Monday, June 16, 2008

Benefits of Lasers in Real World Applications

Laser technology helps save lives, map the human genome, and accurately measure the distance between the earth and the moon.
Lasers have evolved from modern marvels to a staple of modern life with laser based levels and laser pointers becoming commonplace.
The benefits of laser technology are well known and widely used. Lasers produce a beam of light that is monochromatic, coherent, small and straight. More simply put, lasers generate a single color or wavelength. Most common laser based products use a small laser that emits red light. This works well for many applications like laser levels, bar code scanners, and conventional DVD players.
It is laser technology that has made possible jumps in storage capacity from vinyl to CD to currently available DVDs. CD’s introduced digital music and video reproduction to replace noisy, fragile and low capacity analog recordings. Developments in laser technology will continue to enable leaps in storage capacity. Recent announcements reveal that to make next generation DVDs hold even more data, manufacturers use a shorter wavelength provided by a blue laser.
NEW LASERS LEAD TO NEW OPPORTUNITIES
Laser technology also offers advantages for generating images. Lasers are smaller and brighter than alternative light sources. Light from most sources spreads out as it travels so that much less of it hits a given area as it moves farther from its source. Laser light doesn’t behave this way. The beam can be directed or scanned with precision and can even be “pixel” sized.
Three primary colors, (red, green, blue) are used to generate the full-color images we commonly see in televisions, computers, and video displays. Red lasers are established and widely available in commercial products today; blue and green lasers are coming shortly.

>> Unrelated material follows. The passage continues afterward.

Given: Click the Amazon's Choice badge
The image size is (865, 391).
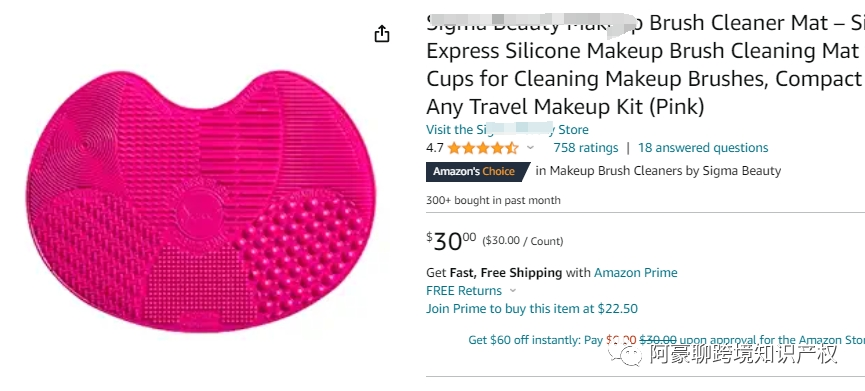Looking at the screenshot, I should [x=478, y=172].
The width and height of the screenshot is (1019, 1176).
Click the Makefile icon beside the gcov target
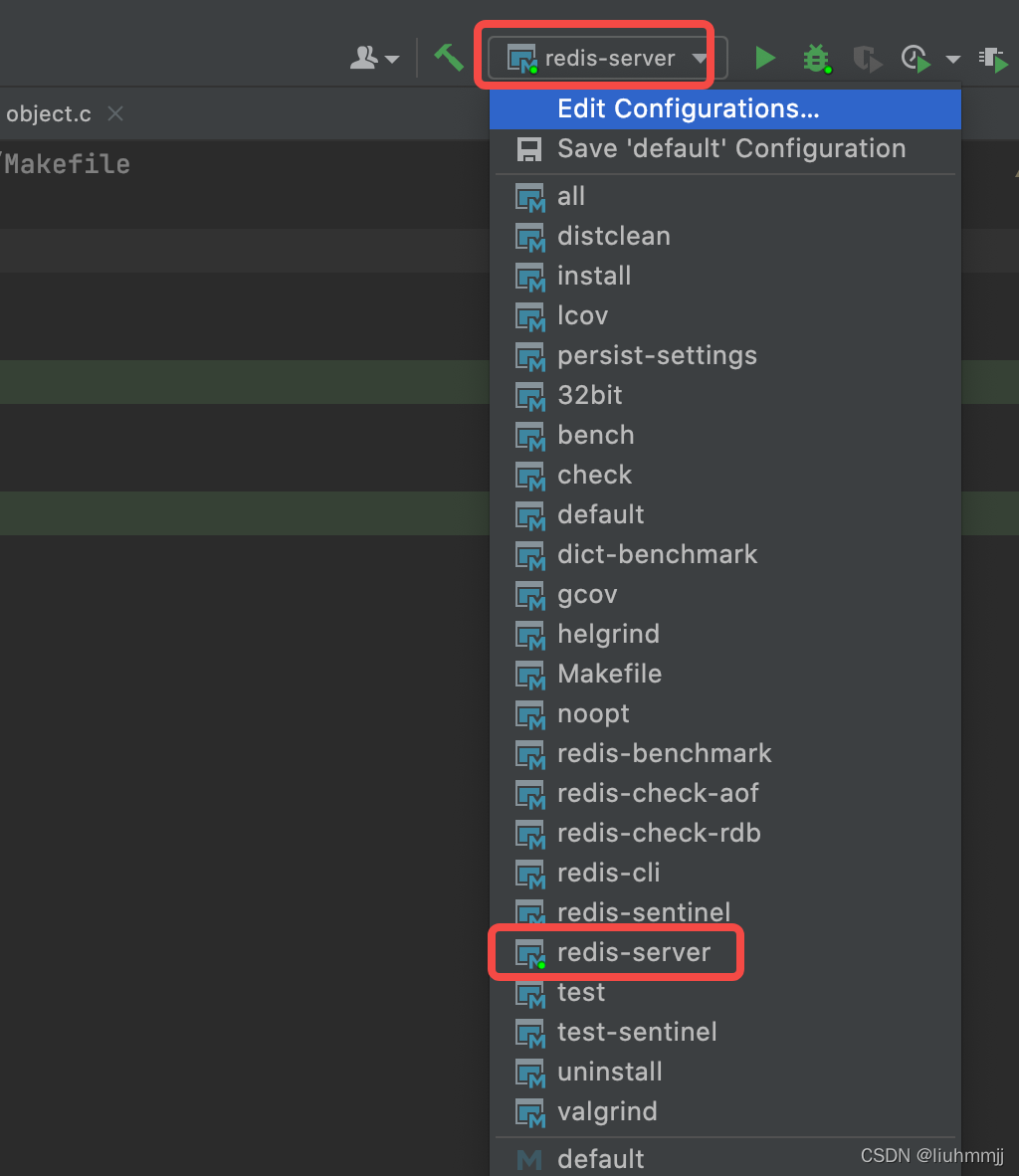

Developments in these compact blue and green lasers will enable a new generation of products capable of generating full color images.
Laser technology can generate bright full color images from a battery powered micro-sized device. This is why Microvision chose laser light sources for the ultra-miniature PicoP™ display engine.
The PicoP enables manufacturers of hand-held devices to create next generation products that provide consumers with the ability to project full color, high resolution images from their mobile phones, laptop computers, personal media players, and other portable devices.